Je commence à mieux connaître le père. C’est un homme fort, sage, religieux. Dans la maison, c’est lui qui décide. À l’intérieur, il porte la djellaba traditionnelle, mais quand il sort, il s’habille en jean et chemise déboutonnée. Il a alors les joues bien rasées. Lors de notre première conversation, il m’apprend qu’il a travaillé dans le bâtiment, à Tel-Aviv, et qu’il se rappelle encore quelques mots d’hébreu. Son anglais est excellent. Les fils aussi parlent anglais. J’en déduis qu’il s’agit d’une famille éduquée, où l’on accorde une grande importance aux études. Le père pousse ses enfants à réussir. Ils ne sont pas pauvres. Il y a beaucoup à manger dans la maison, ainsi que de bons vêtements, de bonnes chaussures. Le père a toujours des liasses de billets dans la poche de sa chemise. Je ne vois jamais la mère. Je l’entends seulement chuchoter dans l’escalier avec mes gardiens, le Masque et le Nettoyeur. Mais je mange ce qu’elle prépare, je porte les habits qu’elle lave. […]

Dans les tunnels

Je me prépare à affronter l’obscurité totale, les tunnels du Hamas que j’ai vus à la télévision, dont j’ai entendu parler. Mon tour est venu d’y descendre – mon tour ! Bientôt, les ténèbres vont m’engloutir, je serai enterré vivant.
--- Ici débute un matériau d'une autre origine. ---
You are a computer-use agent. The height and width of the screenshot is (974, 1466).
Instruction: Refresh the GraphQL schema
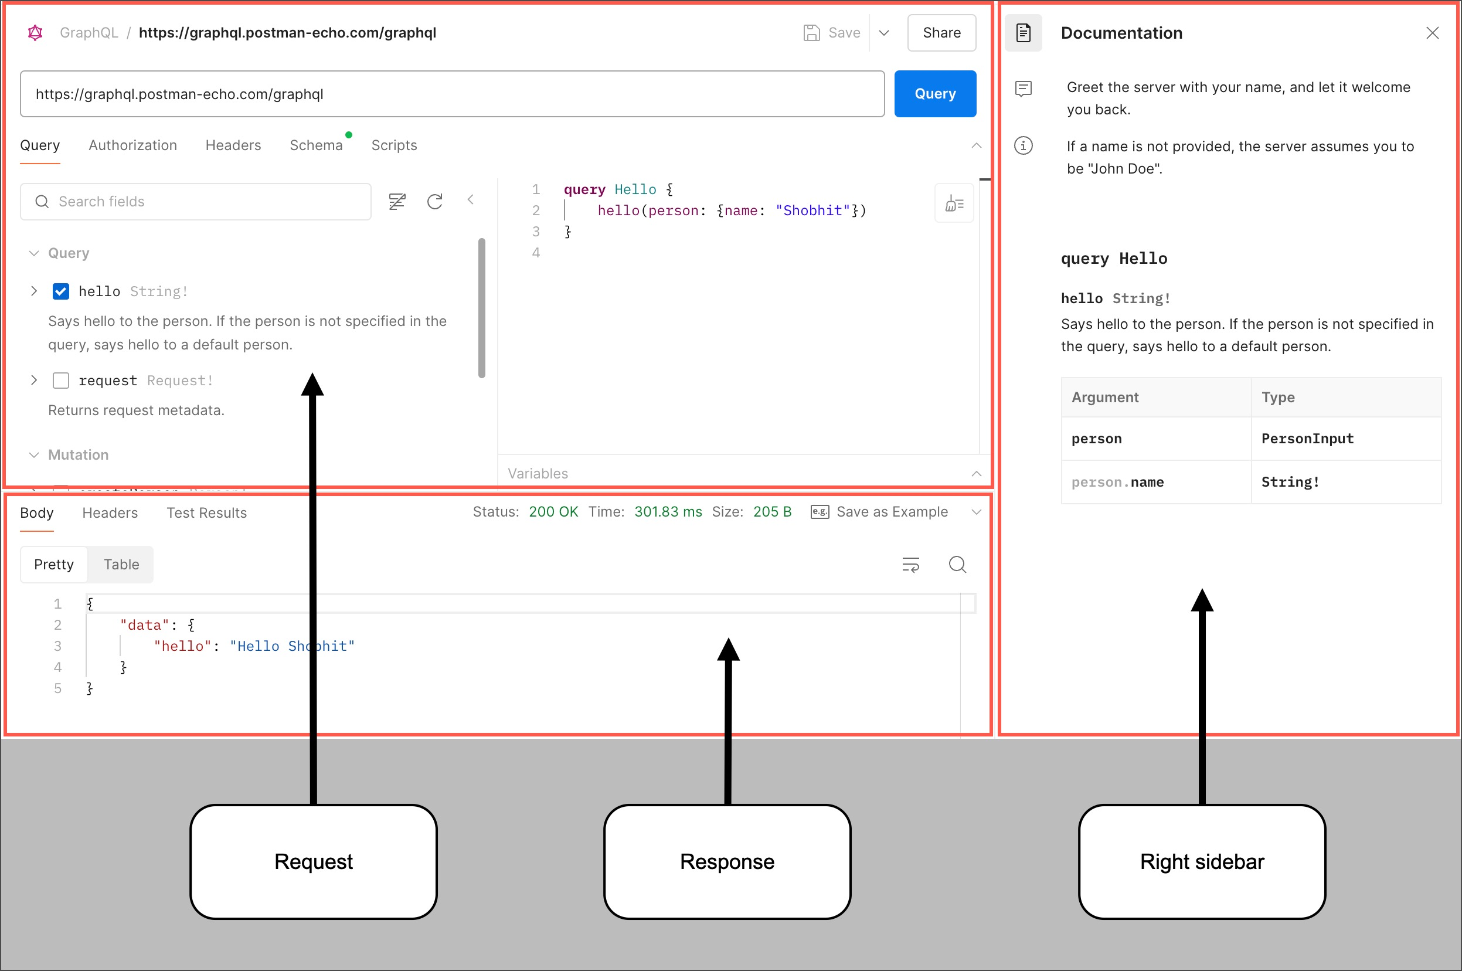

Nous continuons de descendre dans le boyau. J’ai peur. Tous mes cauchemars, toutes mes craintes, tous mes tourments intérieurs m’accompagnent le long de l’interminable échelle, un barreau après l’autre.

L’angoisse me dévore entièrement. La descente se fait avec précaution. Après deux minutes éprouvantes, nous touchons le fond, à 30 mètres sous terre environ. C’est le noir total. Les terroristes n’ont que des lampes frontales pour éclairer le chemin. Quelques pas encore, puis une volée de marches à descendre. Quelques pas de plus. Nouvel escalier. Après l’escalier on continue d’avancer. Je sens que le sol est en pente. Nous nous enfonçons toujours plus sous la terre. […]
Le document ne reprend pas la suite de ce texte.